Documentation ¶
Overview ¶
Package cfr implements functions and structures for calculating epsilon Nash equilibrium of an abstracted poker game using counterfactual regret minimization.
References:
Martin Zinkevich, Michael Johanson, Michael Bowling, and Carmelo Piccione. Regret mini-mization in games with incomplete information. In NIPS07, 2008. Annotation: Technical proofs of minimization bounds and horrible pseudo code. M.B. Johanson, Robust strategies and counter-strategies: Building a champion level computer poker player, Master’s thesis, University of Alberta, 2007 Annotation: Good general overview and optimization details. M. Osborne and A. Rubenstein. A Course in Game Theory. The MIT Press, Cambridge, Massachusetts, 1994. Annotation: Explanation of a finite, extensive game with imperfect information. J. Rubin, I. Watson. Computer poker: A review. In Artificial Intelligence 175 (2011) 958–987. Annotation: General overview and mention of several bucketing strategies.
Index ¶
Examples ¶
Constants ¶
This section is empty.
Variables ¶
This section is empty.
Functions ¶
func CFR ¶
CFR returns the counterfactual regret for each action in a node given the expected value for each action, the node's current strategy, and the probability of the opponent reaching the node.
Example ¶
actEV := []float64{-3, 6, 9} strat := []float64{1.0 / 3, 1.0 / 3, 1.0 / 3} fmt.Println(CFR(actEV, strat, 0.5))
Output: [-3.5 1 2.5]
func NewStrategy ¶
NewStrategy calculates a regret minimizing new strategy given a set of cumulative counterfactual regret.
Example ¶
fmt.Println(NewStrategy([]float64{-3.5, 1, 2.5}))

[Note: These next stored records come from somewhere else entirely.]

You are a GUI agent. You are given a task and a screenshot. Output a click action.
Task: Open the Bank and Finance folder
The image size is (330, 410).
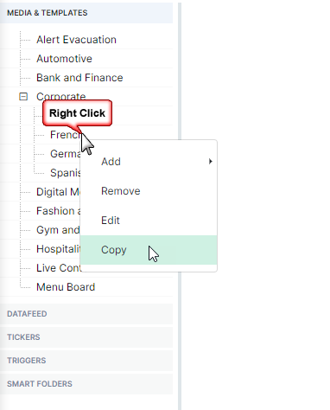(79, 78)
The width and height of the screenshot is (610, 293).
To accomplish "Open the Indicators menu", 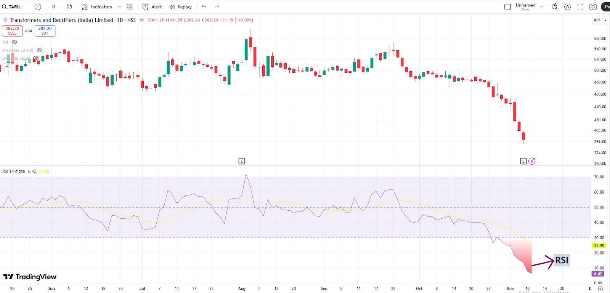I will coord(97,7).
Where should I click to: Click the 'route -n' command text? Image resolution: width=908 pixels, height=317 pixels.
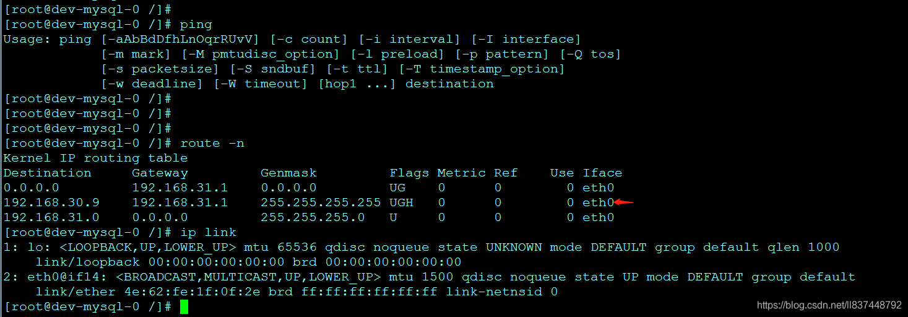point(212,143)
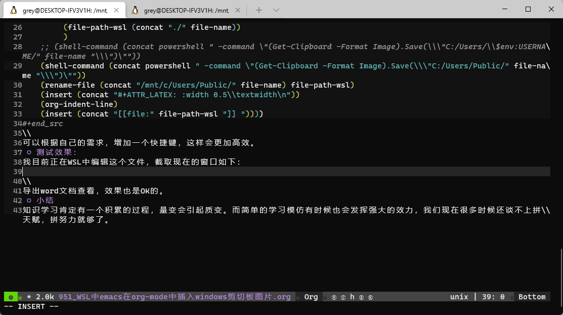Open the Org major-mode menu
Viewport: 563px width, 315px height.
(311, 297)
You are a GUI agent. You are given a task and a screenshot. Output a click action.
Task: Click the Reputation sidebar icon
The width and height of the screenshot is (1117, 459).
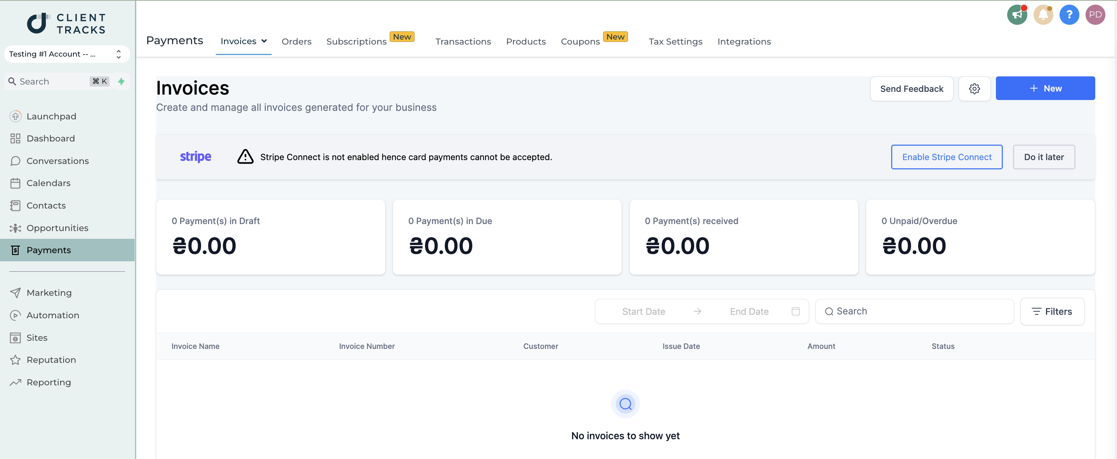(14, 360)
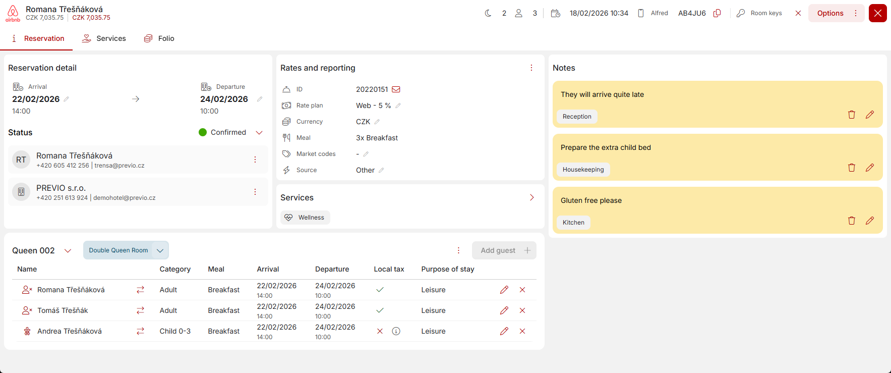Copy the AB4JU6 reservation code
This screenshot has height=373, width=891.
(717, 13)
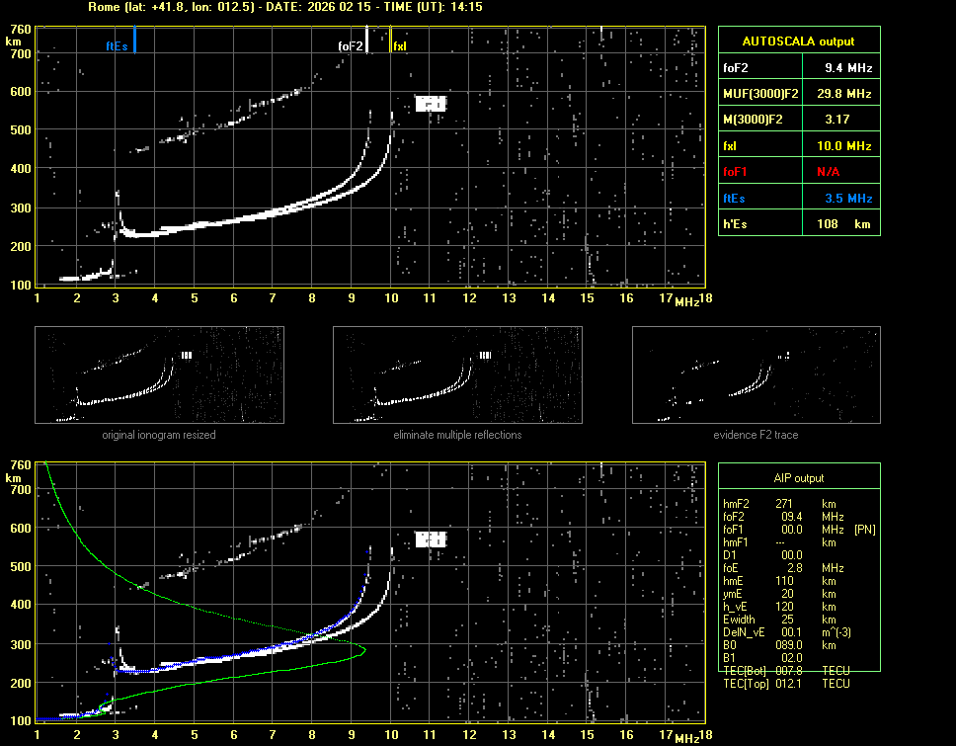Click the AUTOSCALA output header
This screenshot has height=746, width=956.
coord(797,41)
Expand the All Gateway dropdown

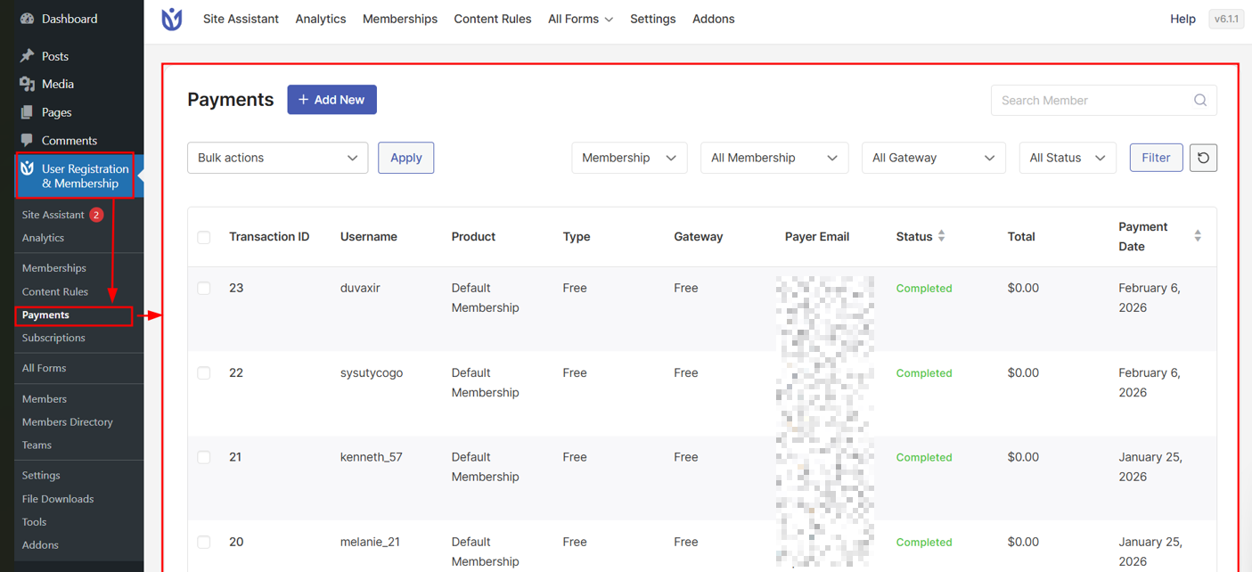click(x=933, y=158)

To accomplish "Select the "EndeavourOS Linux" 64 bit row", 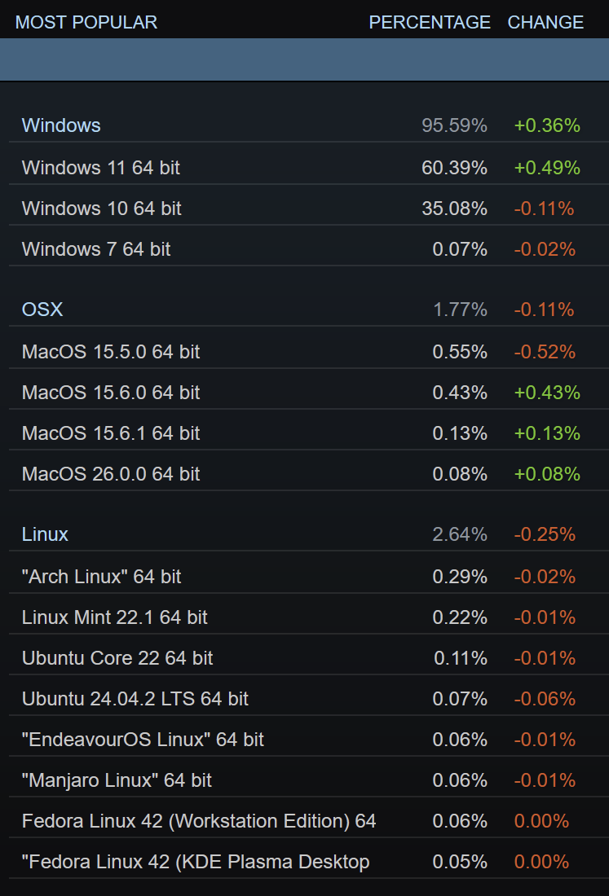I will (x=143, y=740).
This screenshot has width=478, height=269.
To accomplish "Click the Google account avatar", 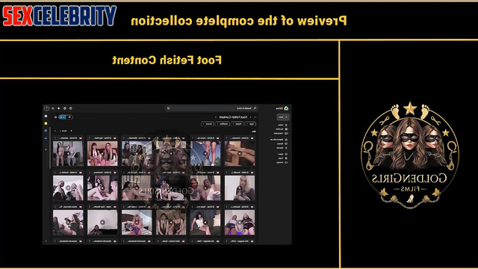I will tap(46, 108).
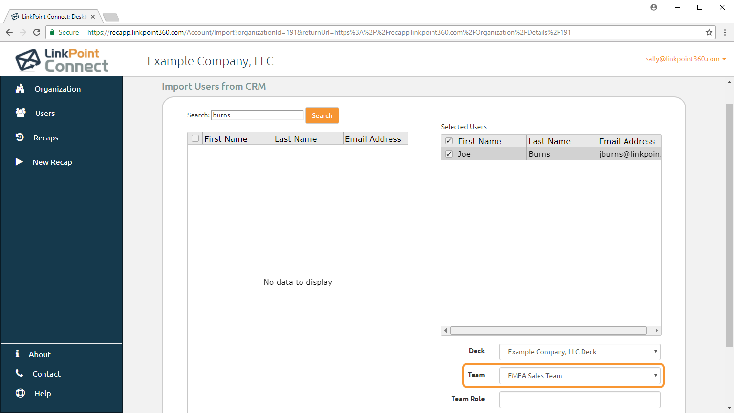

Output: [0 0.2857142857142857 0.7142857142857143]
Types ¶
type Bucket ¶
type Bucket struct {
Classes [1]interface{}
}
A Bucket node nodes represents where information about the cards is observed. It has a child node (an opponent or player node) for each different class that could be observed at that point.
type Opponent ¶
type Opponent struct {
Actions [3]interface{}
}
An Opponent nodes represents where the opponent takes an action. It has a child node for each action.
type Player ¶
type Player struct { Actions [3]interface{} Regret [3]float64 // Accumulative regret wrt each action. Strat [3]float64 // The probability of taking each action. }
A Player node represents where the current player takes an action. It contains the average regret with respect to each action, the total probability for each action until this point, and a child node for each action (either an Opponent, Bucket, or Terminal node). There is an implicit information set associated with this node, which we will write as I(n).
type Terminal ¶
type Terminal float64
A Terminal node is a node where the game ends due to someone folding or a showdown. Given the probability of a win, loss, and tie, it has sufficient information to compute an expected utility for the node that was reached.
In other words, the Terminal node holds the size of the pot when the game ends.